Bank poinformował, że odpiera ataki typu DDoS (distributed denial of service), w których hakerzy próbują zalać sieć niezwykle dużą ilością danych w celu jej sparaliżowania.
"Infrastruktura technologiczna banku jest w sposób bezprecedensowy poddana cyberatakom z zagranicy" - oświadczył bank. "Jest to największy atak od początku istnienia banku" - dodano w komunikacie, który przytacza agencja Reutera.
Walka w sieci
Reuters przypomniał też, że hakerzy opóźnili również rozpoczęcie przemówienia Putina na forum ekonomicznym Rosji na początku tego roku w Petersburgu.

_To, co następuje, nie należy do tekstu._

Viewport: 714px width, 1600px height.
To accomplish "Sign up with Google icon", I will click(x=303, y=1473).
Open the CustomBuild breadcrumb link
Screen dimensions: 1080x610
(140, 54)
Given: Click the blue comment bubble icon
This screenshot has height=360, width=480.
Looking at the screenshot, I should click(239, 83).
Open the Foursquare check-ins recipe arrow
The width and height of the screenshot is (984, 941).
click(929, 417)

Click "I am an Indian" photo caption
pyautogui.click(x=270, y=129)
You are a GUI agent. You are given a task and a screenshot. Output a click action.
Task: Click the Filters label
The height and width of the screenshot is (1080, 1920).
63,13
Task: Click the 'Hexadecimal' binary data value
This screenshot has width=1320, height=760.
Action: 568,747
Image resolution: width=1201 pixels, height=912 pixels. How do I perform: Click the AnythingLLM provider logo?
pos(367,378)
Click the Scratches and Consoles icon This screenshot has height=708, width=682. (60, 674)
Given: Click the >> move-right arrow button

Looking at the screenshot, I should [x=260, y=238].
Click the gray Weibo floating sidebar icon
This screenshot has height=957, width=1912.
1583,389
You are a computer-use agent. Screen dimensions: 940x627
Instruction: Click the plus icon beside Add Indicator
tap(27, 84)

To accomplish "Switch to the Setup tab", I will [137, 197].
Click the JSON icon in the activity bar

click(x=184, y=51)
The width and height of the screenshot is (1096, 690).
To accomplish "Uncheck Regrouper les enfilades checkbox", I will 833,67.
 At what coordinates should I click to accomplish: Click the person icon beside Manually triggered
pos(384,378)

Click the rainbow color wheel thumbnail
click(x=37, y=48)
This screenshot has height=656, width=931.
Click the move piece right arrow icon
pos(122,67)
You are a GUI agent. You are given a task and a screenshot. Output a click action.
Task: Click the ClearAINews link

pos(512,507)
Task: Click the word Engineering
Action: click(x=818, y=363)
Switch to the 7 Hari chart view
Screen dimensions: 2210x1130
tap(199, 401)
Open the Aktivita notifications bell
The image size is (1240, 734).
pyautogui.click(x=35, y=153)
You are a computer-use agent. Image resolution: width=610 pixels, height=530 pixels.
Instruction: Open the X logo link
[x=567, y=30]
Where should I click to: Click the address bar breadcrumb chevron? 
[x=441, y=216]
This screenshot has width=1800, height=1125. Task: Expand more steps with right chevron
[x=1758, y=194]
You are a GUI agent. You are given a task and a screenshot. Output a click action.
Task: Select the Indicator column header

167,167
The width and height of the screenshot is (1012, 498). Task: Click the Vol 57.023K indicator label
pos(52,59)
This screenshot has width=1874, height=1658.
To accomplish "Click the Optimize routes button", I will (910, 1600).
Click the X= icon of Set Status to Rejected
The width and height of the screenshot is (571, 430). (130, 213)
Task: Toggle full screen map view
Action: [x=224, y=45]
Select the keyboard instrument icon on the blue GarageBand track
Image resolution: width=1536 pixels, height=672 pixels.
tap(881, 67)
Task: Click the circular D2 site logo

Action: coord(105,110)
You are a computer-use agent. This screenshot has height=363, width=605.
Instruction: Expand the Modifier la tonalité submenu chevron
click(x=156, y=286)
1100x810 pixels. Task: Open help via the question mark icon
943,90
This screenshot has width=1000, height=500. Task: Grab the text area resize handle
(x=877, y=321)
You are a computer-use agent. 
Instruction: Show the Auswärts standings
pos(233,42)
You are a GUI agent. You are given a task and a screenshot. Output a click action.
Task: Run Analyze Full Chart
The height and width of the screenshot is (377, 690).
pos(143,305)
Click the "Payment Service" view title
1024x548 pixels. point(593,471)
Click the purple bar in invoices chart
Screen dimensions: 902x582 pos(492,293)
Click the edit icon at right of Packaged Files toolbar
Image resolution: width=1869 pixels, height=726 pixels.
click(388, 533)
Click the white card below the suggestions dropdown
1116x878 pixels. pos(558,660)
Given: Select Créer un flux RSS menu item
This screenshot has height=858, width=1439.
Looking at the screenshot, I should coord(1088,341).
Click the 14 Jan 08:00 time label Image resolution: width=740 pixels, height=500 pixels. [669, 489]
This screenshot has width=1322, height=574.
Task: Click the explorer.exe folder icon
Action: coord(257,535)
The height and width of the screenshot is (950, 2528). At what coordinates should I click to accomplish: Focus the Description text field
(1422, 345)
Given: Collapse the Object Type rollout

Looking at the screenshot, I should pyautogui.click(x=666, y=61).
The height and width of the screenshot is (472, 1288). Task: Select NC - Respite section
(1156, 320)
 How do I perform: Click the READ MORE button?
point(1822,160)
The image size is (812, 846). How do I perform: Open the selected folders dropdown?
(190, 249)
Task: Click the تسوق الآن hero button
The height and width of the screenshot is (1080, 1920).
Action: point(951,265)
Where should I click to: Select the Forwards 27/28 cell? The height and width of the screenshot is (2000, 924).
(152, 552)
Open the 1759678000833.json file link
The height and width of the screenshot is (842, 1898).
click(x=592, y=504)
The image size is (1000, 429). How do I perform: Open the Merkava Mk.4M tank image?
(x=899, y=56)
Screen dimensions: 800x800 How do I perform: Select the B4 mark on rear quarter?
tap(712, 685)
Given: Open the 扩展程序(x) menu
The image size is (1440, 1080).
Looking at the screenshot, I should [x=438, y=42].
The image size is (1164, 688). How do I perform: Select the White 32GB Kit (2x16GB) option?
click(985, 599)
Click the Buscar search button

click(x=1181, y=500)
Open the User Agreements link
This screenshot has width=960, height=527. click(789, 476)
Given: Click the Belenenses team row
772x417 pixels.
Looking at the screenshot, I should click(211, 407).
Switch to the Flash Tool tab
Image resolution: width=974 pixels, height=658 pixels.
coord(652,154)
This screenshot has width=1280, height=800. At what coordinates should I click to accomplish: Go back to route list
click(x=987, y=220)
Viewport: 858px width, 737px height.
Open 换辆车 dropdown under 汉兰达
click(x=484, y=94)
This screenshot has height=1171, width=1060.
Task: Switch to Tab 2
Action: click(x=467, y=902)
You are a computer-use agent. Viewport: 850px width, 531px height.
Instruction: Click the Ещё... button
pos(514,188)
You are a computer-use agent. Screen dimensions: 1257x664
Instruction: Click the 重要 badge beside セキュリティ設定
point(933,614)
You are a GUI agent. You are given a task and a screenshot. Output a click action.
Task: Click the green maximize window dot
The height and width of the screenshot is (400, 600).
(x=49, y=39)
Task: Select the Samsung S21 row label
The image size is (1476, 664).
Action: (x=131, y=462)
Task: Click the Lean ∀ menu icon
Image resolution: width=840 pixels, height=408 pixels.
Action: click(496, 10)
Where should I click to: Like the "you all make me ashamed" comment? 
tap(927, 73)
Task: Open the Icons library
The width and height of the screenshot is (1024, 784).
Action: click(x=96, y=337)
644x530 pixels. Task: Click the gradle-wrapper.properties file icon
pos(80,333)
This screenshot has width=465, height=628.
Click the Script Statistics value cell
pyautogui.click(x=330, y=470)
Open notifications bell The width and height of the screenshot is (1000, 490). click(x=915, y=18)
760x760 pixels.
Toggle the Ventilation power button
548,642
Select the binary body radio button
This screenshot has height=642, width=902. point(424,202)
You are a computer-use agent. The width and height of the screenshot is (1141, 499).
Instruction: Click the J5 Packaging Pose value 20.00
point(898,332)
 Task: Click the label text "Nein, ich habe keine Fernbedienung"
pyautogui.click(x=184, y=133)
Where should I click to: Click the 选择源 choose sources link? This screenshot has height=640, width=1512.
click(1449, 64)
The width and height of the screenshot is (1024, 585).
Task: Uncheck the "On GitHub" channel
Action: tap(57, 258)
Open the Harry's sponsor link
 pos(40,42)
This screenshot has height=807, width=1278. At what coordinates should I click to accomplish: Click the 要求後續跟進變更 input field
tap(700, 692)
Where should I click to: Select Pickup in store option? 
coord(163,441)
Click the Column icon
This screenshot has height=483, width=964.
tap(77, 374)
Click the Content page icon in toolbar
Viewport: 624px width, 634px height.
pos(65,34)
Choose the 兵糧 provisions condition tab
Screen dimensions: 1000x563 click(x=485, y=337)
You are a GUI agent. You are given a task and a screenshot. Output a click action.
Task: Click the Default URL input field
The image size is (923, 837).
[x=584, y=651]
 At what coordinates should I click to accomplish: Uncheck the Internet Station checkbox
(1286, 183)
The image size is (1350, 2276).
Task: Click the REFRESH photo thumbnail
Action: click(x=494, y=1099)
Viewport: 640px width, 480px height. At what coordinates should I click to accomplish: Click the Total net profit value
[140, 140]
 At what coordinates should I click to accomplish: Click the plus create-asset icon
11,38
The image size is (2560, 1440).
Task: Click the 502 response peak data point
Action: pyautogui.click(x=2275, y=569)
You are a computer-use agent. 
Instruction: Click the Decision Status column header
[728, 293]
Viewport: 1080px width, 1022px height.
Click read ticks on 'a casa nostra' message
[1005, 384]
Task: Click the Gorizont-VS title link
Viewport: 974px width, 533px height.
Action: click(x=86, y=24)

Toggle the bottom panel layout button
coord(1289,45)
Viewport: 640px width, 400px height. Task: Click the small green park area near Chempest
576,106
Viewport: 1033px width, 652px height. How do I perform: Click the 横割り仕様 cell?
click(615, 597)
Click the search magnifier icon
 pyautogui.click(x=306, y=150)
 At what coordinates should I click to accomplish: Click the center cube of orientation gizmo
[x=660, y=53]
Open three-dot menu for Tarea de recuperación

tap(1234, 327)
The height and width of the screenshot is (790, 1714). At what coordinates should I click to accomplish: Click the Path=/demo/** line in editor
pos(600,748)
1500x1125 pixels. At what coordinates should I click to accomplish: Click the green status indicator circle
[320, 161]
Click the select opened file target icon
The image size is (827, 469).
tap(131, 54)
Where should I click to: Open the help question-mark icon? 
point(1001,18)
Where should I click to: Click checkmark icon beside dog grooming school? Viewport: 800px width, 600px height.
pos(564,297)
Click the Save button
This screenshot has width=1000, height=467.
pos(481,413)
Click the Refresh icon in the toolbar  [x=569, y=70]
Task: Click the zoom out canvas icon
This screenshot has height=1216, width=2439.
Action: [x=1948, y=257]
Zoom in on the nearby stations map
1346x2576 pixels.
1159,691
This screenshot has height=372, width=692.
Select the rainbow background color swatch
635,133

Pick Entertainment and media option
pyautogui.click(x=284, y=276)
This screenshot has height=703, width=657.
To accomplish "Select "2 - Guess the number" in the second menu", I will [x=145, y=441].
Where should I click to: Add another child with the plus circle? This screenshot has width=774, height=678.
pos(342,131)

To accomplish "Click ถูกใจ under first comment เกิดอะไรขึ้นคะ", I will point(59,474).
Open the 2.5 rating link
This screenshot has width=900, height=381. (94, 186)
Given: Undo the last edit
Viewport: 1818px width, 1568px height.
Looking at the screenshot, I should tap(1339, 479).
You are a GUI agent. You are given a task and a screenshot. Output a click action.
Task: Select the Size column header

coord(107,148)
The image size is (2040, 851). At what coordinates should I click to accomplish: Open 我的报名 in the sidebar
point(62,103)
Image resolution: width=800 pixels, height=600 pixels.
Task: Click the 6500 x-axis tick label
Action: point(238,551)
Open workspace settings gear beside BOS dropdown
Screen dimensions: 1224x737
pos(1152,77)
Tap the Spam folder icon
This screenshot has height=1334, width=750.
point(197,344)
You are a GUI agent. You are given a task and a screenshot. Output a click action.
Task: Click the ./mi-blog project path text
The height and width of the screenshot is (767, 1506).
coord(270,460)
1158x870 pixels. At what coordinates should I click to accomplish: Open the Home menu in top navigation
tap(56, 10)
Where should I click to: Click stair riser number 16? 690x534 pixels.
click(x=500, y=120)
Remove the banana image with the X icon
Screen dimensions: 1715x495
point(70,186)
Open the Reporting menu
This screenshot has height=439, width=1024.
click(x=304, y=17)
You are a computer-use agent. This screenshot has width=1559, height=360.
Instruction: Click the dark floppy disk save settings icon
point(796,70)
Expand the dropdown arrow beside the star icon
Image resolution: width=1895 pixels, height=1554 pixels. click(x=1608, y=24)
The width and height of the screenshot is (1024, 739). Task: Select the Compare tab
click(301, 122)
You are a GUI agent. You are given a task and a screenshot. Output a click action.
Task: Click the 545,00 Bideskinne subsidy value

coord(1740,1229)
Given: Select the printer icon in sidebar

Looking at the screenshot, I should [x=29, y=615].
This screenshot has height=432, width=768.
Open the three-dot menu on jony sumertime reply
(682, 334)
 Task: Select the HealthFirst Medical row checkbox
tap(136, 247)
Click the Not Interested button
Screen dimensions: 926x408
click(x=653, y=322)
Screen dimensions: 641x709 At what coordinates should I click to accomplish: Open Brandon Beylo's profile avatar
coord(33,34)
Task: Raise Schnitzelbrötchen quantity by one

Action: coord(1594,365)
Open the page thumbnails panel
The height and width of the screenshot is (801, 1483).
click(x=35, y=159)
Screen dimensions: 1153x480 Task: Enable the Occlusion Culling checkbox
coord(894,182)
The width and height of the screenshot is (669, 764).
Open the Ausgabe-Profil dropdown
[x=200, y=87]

W tym samym czasie prorosyjscy hakerzy przyznali się do odpowiedzialności lub zostali obwinieni za tegoroczne ataki na strony internetowe i infrastrukturę w takich krajach jak Litwa, Norwegia i Stany Zjednoczone - przypomniała agencja Reutera.
Bank VTB wydał oświadczenie, że co prawda większość ataków pochodzi z zagranicy, ale szczególne zaniepokojenie budzą również ruchy z rosyjskich adresów IP. Dodano, że będzie przekazywać wszystkie zidentyfikowane rosyjskie adresy IP do organów ścigania - poinformował Reuters.